Let's implement a more advanced Advisor based on the Re-Reading (Re2) technique, inspired by this paper, which can improve the reasoning capabilities of large language models:
public class ReReadingAdvisor implements CallAroundAdvisor, StreamAroundAdvisor {
private static final String DEFAULT_USER_TEXT_ADVISE = """
{re2_input_query}
Read the question again: {re2_input_query}
""";
@Override
public String getName() {
return this.getClass().getSimpleName();
}
@Override
public int getOrder() {
return 0;
}
private AdvisedRequest before(AdvisedRequest advisedRequest) {
String inputQuery = advisedRequest.userText(); //original user query
Map<String, Object> params = new HashMap<>(advisedRequest.userParams());
params.put("re2_input_query", inputQuery);
return AdvisedRequest.from(advisedRequest)
.withUserText(DEFAULT_USER_TEXT_ADVISE)
.withUserParams(params)
.build();
}
@Override
public AdvisedResponse aroundCall(AdvisedRequest advisedRequest, CallAroundAdvisorChain chain) {
return chain.nextAroundCall(before(advisedRequest));
}
@Override
public Flux<AdvisedResponse> aroundStream(AdvisedRequest advisedRequest, StreamAroundAdvisorChain chain) {
return chain.nextAroundStream(before(advisedRequest));
}
}
This Advisor modifies the input query to include a "re-reading" step, potentially improving the AI model's understanding and reasoning about the question.

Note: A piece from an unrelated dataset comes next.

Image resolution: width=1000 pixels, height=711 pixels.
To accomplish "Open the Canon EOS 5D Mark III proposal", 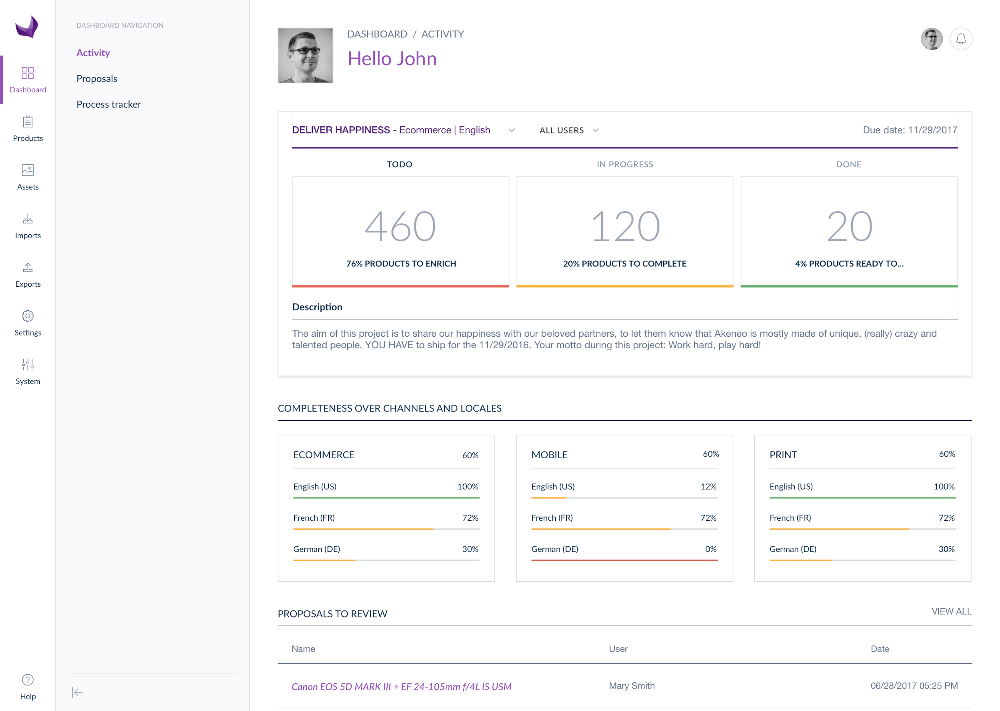I will (401, 686).
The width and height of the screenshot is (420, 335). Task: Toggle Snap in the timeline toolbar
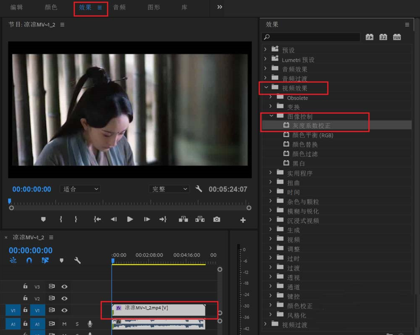click(29, 260)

Spring AI's advanced topics encompass important aspects of advisor management, including order control, state sharing, and streaming capabilities. Advisor execution order is determined by the getOrder() method. State sharing between advisors is enabled through a shared advise-context object, facilitating complex multi-advisor scenarios. The system supports both streaming and non-streaming advisors, allowing for processing of complete requests and responses or handling continuous data streams using reactive programming concepts.
The order of Advisors in the chain is crucial and is determined by the getOrder()

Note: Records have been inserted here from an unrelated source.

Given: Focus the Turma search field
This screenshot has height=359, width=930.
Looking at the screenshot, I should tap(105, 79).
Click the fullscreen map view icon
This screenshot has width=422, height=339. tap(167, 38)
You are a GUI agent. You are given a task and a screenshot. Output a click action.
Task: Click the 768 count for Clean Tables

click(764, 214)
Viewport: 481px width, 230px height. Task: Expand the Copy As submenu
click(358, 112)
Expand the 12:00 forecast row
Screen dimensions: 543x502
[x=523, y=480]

method. Advisors with lower order values are executed first.
Because the advisor chain is a stack, the first advisor in the chain is the last to process the request and the first to process the response.
If you want to ensure that an advisor is executed last, set its order close to the Ordered.LOWEST_PRECEDENCE
value and vice versa to execute first set the order close to the Ordered.HIGHEST_PRECEDENCE
value.
If you have multiple advisors with the same order value, the order of execution is not guaranteed.
Both the AdvisedRequest
and the AdvisedResponse
share an advise-context object.
You can use the advise-context
to share state between the advisors in the chain, and build more complex processing scenarios that involve multiple advisors.
Spring AI supports both streaming and non-streaming Advisors. Non-streaming Advisors work with complete requests and responses, while streaming Advisors handle continuous streams using reactive programming concepts (e.g., Flux for responses).
For streaming advisors, it's crucial to note that a single AdvisedResponse
instance represents only a chunk (i.e., part) of the entire Flux<AdvisedResponse>
response. In contrast, for non-streaming advisors, the AdvisedResponse
encompasses the complete response.
advise-context
to share state between Advisors when necessary.Spring AI Advisors provide a powerful and flexible way to enhance your AI applications. By leveraging this API, you can create more sophisticated, reusable, and maintainable AI components. Whether you're implementing custom logic, managing conversation history, or improving model reasoning, Advisors offer a clean and efficient solution.
We encourage you to experiment with Spring AI Advisors in your projects and share your custom implementations with the community. The possibilities are endless, and your innovations could help shape the future of AI application development!
Happy coding, and may your AI applications be ever more intelligent and responsive!